## INSTRUCTIONS TO FOLLOW
Set down exactly the lines below between the line holding "Task: Revert image" and the line holding "Task: Click the Schedule not set clock", inclusive; no other line belongs in the answer.

## EXERCISE DATA
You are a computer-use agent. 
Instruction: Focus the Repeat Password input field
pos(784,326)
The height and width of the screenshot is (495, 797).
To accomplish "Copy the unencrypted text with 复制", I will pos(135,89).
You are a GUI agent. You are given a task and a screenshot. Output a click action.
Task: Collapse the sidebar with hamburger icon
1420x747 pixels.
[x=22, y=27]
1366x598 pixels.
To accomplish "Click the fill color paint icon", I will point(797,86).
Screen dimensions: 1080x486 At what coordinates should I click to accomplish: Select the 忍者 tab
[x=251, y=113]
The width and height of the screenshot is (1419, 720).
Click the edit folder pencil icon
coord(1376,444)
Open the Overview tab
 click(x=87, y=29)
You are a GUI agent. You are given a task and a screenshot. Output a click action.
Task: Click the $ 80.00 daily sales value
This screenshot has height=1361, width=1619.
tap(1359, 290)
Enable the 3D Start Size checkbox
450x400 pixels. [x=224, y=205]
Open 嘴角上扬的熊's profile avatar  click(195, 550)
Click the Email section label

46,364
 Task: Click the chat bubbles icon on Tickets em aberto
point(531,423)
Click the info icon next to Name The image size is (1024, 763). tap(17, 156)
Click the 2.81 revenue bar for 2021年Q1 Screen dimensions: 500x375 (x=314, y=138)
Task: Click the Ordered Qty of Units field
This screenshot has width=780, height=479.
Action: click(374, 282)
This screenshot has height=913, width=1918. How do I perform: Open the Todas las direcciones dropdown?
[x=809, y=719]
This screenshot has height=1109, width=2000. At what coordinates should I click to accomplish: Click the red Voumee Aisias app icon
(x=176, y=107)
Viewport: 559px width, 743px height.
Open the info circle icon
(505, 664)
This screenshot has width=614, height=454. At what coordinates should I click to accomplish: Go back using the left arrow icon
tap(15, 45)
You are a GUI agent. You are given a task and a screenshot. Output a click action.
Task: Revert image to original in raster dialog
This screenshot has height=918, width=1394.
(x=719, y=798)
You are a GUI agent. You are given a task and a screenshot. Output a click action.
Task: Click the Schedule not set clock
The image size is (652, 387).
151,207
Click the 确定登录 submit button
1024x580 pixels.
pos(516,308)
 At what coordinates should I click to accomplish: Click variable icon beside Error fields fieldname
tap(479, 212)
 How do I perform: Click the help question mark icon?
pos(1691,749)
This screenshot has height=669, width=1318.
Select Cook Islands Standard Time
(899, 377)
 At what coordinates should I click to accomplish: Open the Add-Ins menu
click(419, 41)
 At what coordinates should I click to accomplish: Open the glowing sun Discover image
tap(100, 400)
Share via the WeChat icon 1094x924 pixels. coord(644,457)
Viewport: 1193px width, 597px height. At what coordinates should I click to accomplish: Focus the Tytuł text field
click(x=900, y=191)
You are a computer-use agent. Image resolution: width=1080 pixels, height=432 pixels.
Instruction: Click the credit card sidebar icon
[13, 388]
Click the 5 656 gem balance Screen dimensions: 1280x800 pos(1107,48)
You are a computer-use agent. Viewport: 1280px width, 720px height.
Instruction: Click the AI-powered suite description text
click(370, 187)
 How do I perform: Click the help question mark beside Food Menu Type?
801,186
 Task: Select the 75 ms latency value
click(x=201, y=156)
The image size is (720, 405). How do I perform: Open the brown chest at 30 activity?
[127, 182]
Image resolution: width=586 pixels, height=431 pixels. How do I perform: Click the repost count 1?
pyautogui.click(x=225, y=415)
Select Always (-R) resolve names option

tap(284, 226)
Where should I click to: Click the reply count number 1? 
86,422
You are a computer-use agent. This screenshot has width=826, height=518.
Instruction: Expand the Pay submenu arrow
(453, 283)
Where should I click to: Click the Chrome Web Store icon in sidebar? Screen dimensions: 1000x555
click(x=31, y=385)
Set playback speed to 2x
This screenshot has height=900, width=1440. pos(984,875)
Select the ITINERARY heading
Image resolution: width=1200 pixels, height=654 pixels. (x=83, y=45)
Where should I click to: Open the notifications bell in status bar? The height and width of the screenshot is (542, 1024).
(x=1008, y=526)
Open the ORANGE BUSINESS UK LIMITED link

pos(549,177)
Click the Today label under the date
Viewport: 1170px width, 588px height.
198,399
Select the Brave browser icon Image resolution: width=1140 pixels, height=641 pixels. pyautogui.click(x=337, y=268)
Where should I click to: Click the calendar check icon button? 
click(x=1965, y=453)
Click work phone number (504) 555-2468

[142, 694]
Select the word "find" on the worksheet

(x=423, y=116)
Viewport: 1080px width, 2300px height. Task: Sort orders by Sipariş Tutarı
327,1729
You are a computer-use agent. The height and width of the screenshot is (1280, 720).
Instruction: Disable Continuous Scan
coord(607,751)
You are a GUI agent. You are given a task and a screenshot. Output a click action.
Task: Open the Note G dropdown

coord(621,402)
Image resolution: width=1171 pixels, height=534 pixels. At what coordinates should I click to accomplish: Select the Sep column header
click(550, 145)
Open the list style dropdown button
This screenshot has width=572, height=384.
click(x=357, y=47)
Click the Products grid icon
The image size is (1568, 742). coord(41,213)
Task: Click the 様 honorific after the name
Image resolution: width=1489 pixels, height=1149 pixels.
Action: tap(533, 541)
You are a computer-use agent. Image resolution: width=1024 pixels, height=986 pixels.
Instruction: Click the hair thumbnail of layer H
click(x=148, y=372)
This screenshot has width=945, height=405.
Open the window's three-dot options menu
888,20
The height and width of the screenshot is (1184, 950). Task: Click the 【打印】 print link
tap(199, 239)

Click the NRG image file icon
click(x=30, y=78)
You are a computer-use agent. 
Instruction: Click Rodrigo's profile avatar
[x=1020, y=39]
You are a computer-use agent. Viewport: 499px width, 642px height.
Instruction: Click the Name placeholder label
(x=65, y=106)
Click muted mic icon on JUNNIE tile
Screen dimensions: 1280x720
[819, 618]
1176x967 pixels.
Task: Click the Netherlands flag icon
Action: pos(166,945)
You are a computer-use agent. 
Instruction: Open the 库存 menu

## EXERCISE RESPONSE
Task: Revert image to original in raster dialog
This screenshot has height=918, width=1394.
(x=719, y=798)
You are a GUI agent. You are given a task and a screenshot. Output a click action.
Task: Click the Schedule not set clock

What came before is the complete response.